#### AIM OF THE EXERCISE
According to the article on workplace disability accommodations, which employers does the California Fair Employment and Housing Act require to provide reasonable accommodations?
=== SOURCE EXTRACT ===
Did Your Employer Fail to Accommodate You?
Updated: Sep 12, 2022
Employees have the right to seek accommodations.
Being a worker with a disability can be difficult to navigate. Having a physical or mental disability can impact how you perform your work, so you may need to ask your employer for a reasonable accommodation. Thankfully, California law requires your employer to engage in an interactive process to discuss your needs for accommodations.
The California Fair Employment and Housing Act, known as FEHA, requires employers with more than five employees to provide reasonable accommodations to employees such as yourself with either a physical or mental disability. This was enacted to give support to those that have physical or mental disabilities. Reasonable accommodations are there to help you succeed at your job.
What are reasonable accommodations?
A reasonable accommodation is a modification or adjustment to your job, the environment that you work in, or in the process in which you complete your work, that enables those with disabilities to have an equal employment opportunity and perform their essential job functions.
Some examples of reasonable accommodations could include granting additional or more frequent breaks for someone recovering from an injury or illness, modifying a work schedule for someone that has regular doctors appointments, or making the worksite accessible for someone who is wheelchair bound. Accommodations are requested and received by participating in a good faith interactive process.
=== MATERIAL ===
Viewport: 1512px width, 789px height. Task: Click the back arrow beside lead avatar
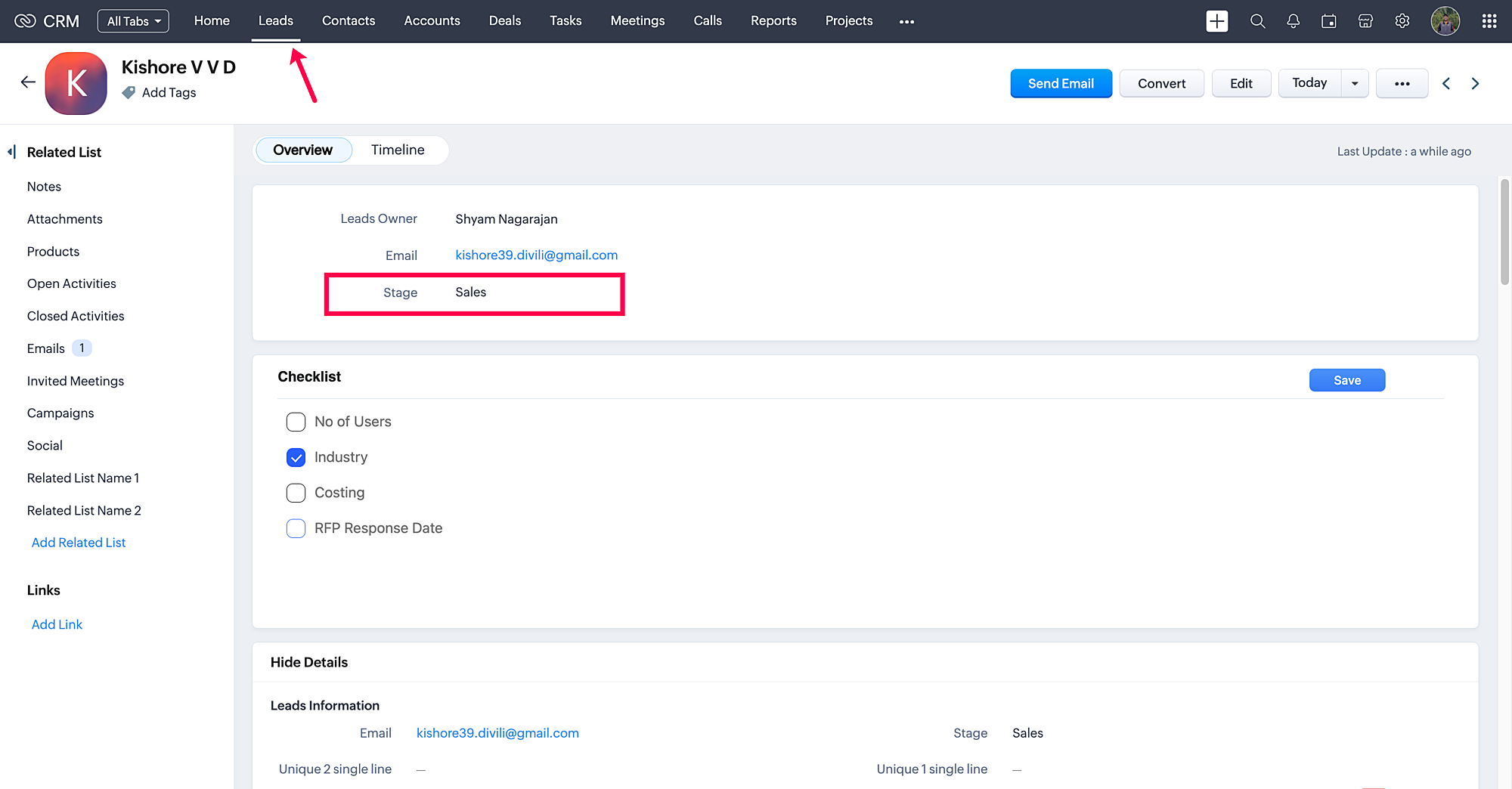tap(28, 82)
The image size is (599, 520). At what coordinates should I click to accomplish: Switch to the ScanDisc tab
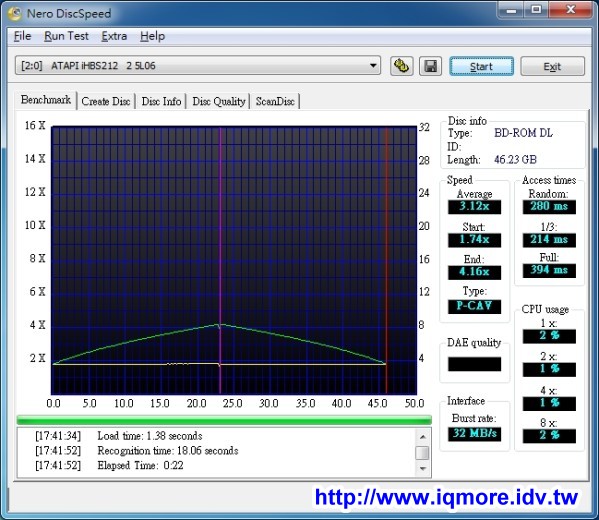tap(275, 101)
===
#### COMPLETED TASK
Employers with more than five employees.